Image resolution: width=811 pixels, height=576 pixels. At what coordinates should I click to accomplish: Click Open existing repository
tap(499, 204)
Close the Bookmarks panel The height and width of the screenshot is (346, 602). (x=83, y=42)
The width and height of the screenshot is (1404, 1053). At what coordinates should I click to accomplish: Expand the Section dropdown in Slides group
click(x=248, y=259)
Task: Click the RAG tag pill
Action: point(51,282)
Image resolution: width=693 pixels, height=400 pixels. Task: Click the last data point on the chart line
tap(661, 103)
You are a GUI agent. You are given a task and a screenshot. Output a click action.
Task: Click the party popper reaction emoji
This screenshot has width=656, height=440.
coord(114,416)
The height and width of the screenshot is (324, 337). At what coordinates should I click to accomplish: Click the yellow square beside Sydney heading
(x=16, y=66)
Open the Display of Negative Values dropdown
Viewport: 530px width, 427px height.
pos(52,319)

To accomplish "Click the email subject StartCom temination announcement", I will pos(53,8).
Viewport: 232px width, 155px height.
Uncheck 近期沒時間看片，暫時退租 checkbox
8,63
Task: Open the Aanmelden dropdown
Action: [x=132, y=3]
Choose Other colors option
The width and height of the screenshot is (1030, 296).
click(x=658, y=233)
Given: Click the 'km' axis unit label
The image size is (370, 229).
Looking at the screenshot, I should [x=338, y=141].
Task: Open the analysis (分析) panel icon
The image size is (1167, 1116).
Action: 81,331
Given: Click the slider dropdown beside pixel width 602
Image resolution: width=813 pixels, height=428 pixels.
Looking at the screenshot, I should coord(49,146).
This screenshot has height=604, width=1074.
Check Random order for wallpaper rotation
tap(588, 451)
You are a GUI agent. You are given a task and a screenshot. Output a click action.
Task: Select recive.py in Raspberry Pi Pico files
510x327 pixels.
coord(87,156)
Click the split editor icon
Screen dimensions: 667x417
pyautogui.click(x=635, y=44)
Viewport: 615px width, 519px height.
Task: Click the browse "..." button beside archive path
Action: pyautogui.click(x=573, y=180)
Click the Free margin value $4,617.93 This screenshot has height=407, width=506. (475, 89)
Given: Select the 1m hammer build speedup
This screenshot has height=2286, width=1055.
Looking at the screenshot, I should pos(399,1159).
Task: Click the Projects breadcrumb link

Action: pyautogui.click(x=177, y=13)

======

What needs to be done → Going through the entries, return every line holding the word "Select".

Result of this exercise →
Task: Select recive.py in Raspberry Pi Pico files
Given: Select the 1m hammer build speedup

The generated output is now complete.